Thank you! Using a white spoon is part of the field methods from Georgia Adopt a Stream. Another method we started using this year is using number written by a dry erase marker on a laminated piece of grid paper in the photo with the spoon. When we do aquatic macroinvertebrate surveys, we create an assembly line for each specimen’s “photoshoot for iNat.” We add the numbers to the photos with a dry erase marker so that when we go to upload each observation, we can distinguish each specimen as unique in the photo roll. Sometimes at the end of the survey, we will have 100s of photos of macroinvertebrates and they all look identical. The number helps us when we upload our observations to keep them separate. The grid is also used to show scale.
Thank you so much! We’ve worked really hard on our photography skills! My students have iPads for cameras (the Georgia GOLD grant is funding 5 iphones for us). They take all of their photos during a survey and at the end, they evaluate what gets uploaded to iNat. They delete the bad photos and then they airdrop their best ones to my device and I upload to iNat into our shared account. This has let me control the quality of photos on our account while letting kids be the photographers.
When we began, for our very first few observations, I had all students logged into our account on each device and it was a disaster! There were a lot of pictures of kids feet, selfies, and random pictures with very poor quality. We are so proud of how far we’ve come in our photography skills! We take it very seriously and work hard to be great with very limited resources.
The Georgia GOLD grant is also funding a photo printer for us so we can print our best photos and put them in a field guide made by the kids of their iNat observations.
Thank you for this suggestion! We have a fantastic video from our microscope that has a ladybug larva eating another ladybug larva and we are going to add it to this project! Our 9-11 year old students love learning about who eats whom!
Thank you!

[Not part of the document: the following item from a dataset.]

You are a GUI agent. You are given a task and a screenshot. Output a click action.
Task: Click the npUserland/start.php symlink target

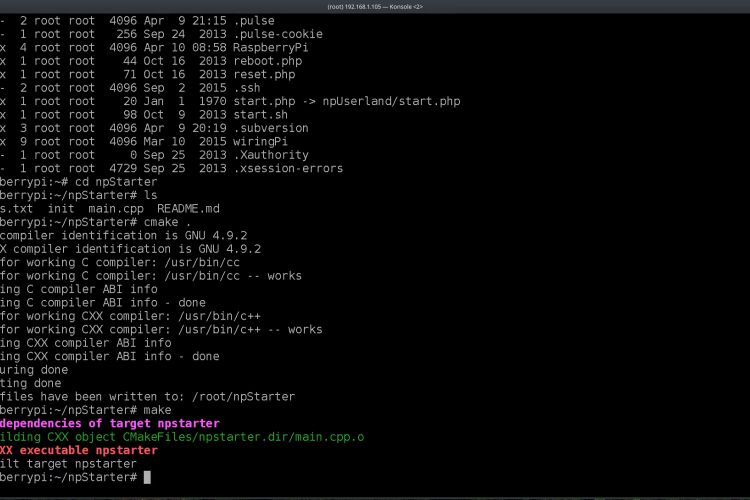point(391,101)
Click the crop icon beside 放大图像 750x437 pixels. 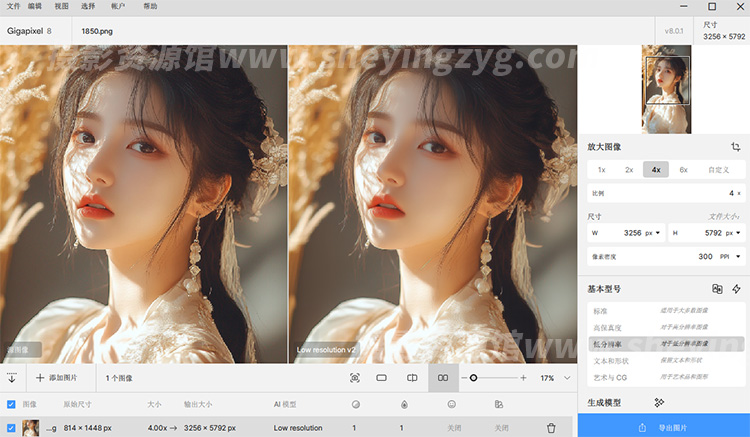coord(735,147)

Using iNaturalist and answering “What Lives At Carver” and “How Can We Care For It?” has been the foundation of our Outdoor Education program’s conservation and stewardship actions for our National Wildlife Federation Eco-Schools Green Flag certification. We are so proud to have documented over 300 species in our schoolyard! Now that we have almost 2 years of data, our students are starting to use their own data in the classroom with their classroom teachers in math, reading, and science!
I’m going to tackle this! Great suggestion! This would be a great rainy day activity with students. We can go through each observation and identify the organism’s trophic level and tag it.